# AGENTS.md — podman-mvp (WebUI + API)

## Goal
Primary goal: extend functionality and evolve the platform.

Feature development is the default workflow.

Refactoring is allowed when:
- it improves maintainability, OR
- it is required to implement a feature.

Refactoring must always:
- be proposed first,
- remain backward compatible,
- not change existing behaviour or API contracts without agreement.

---

## Repository structure

Backend (FastAPI)
- control/app.py (main API)
- control/app_images.py

WebUI (static Apache)
- webui/html/index.html
- webui/html/assets/js/tabs/
- webui/conf/httpd.conf

---

## Runtime architecture (IMPORTANT)

Application runs inside a Podman pod.

Pod created with:

podman pod create \
  --name mvp-pod \
  -p 8080:8000 \
  -p 8081:8081 \
  --userns=keep-id


### Backend container

Runs FastAPI control API with Podman access.

Created with:

podman run -d --pod mvp-pod \
  --name mvp-backend \
  --ipc=host \
  --pid=host \
  -e XDG_RUNTIME_DIR=/run/user/1000 \
  -e DBUS_SESSION_BUS_ADDRESS=unix:path=/run/user/1000/bus \
  -v /run/user/1000:/run/user/1000:rw \
  -v /run/user/1000/podman/podman.sock:/run/user/1000/podman/podman.sock:rw \
  -v /home/kodi/.config/containers:/app/workloads:rw \
  mvp-control:latest


Important notes:
- Backend communicates with Podman through unix socket.
- User-session Podman is used (not root).
- DBus access is required.
- Host PID/IPC namespaces are intentional.

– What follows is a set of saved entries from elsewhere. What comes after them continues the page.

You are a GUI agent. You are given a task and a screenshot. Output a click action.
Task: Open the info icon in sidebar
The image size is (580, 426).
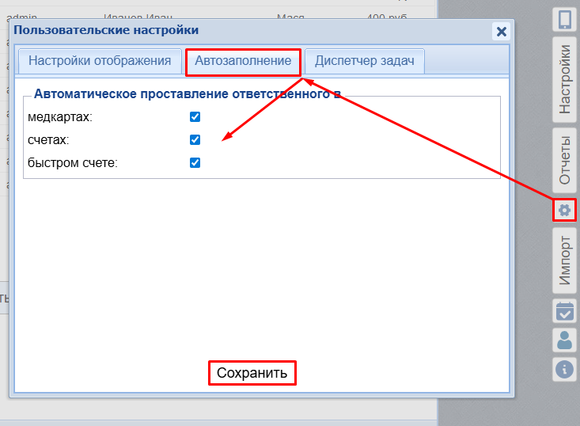(x=564, y=369)
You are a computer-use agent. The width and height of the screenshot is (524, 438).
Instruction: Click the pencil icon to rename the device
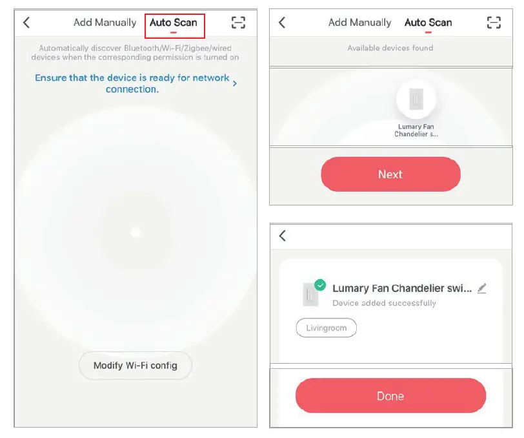481,288
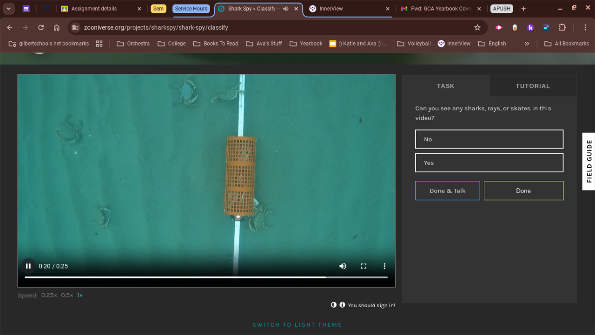Image resolution: width=595 pixels, height=335 pixels.
Task: Choose the "Yes" answer option
Action: coord(489,163)
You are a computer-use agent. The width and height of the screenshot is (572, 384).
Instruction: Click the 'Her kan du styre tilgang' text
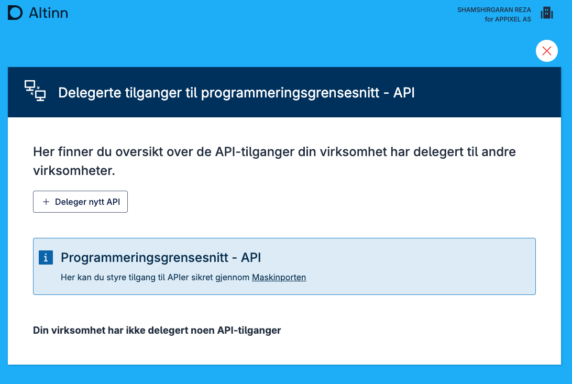click(x=156, y=278)
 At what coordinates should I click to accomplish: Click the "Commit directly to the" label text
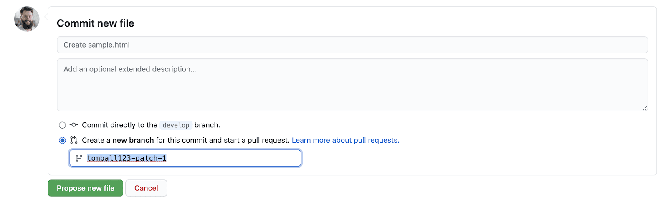(x=119, y=125)
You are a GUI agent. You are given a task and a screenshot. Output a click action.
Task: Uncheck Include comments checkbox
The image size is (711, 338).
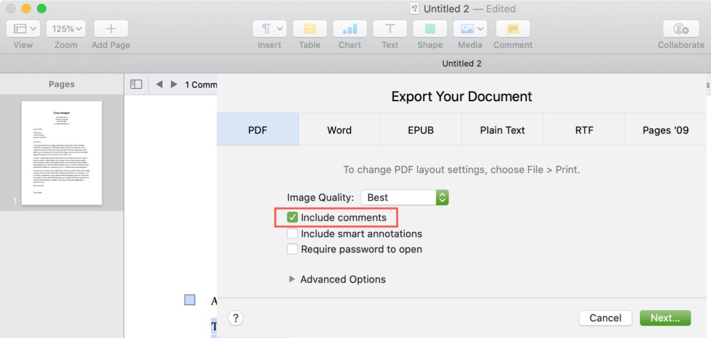pyautogui.click(x=292, y=217)

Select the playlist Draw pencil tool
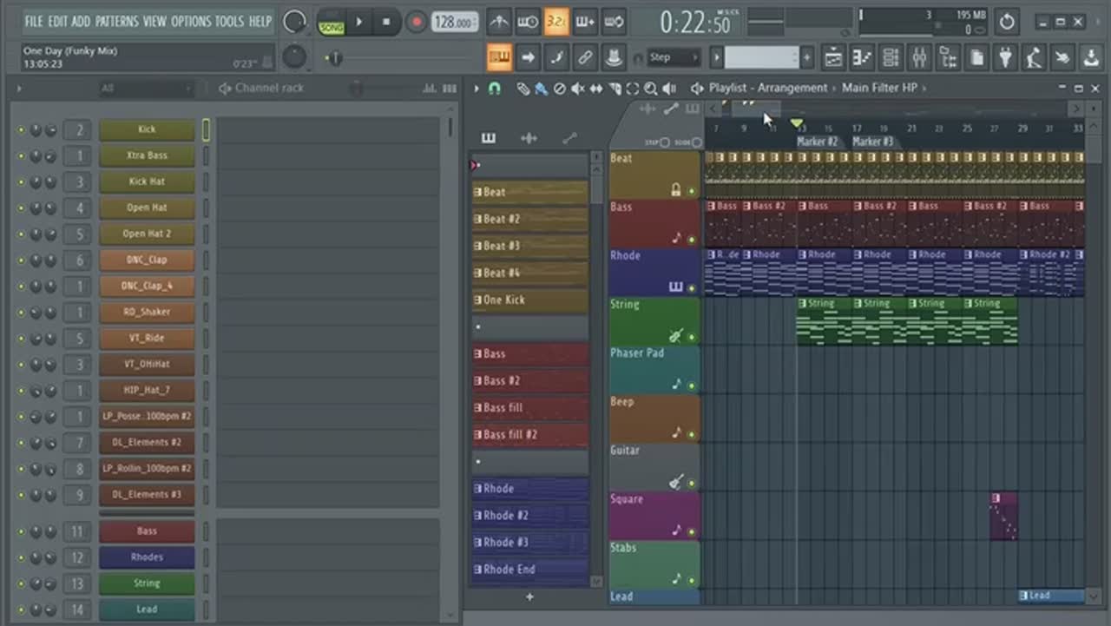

Do NOT change these assumptions without proposal.

---

### WebUI container

Static Apache frontend.

podman run -d --pod mvp-pod \
  --name mvp-webui \
  -v $HOME/.config/podman-mvp/webui/html:/usr/local/apache2/htdocs:ro \
  -v $HOME/.config/podman-mvp/webui/conf/httpd.conf:/usr/local/apache2/conf/httpd.conf:ro \
  docker.io/library/httpd:2.4

Frontend is static JS calling API through proxy.

---

## Access

WebUI:
http://127.0.0.1:8081/

API (via proxy):
http://127.0.0.1:8081/api/

---

## Testing workflow (REQUIRED)

Always validate changes using curl.

Example:

curl -s http://127.0.0.1:8081/api/...

Before proposing implementation:
1. Analyse existing endpoints.
2. Confirm available data using curl tests.
3. Propose minimal change.
4. Provide verification curl commands.

---

## Contract rules (HARD)

- Never break existing API responses.
- Never rename or remove JSON keys.
- Maintain backward compatibility.

New functionality must be added via:
- new endpoints, OR
- optional response fields.

Security rules:
- No shell=True
- subprocess must be explicit and safe
- Respect allowed_units.txt
- Never assume systemd states.

---

## Change policy

Preferred workflow:

1. Analyse existing behaviour.
2. Propose small implementation plan.
3. Identify affected files.
4. Provide curl validation tests.
5. Implement after agreement.

Avoid:
- large rewrites
- structural changes without need
- hidden refactors.
All significant changes must follow PR_RULES.md workflow.
---

## UI direction

Target style:
Portainer-like dashboard UI.

Guidelines:
- tables and overview panels
- container status badges
- row-level actions
- minimalistic professional layout

Do NOT introduce large frontend frameworks without agreement.

---

## Coding style

Follow existing structure and conventions of each file.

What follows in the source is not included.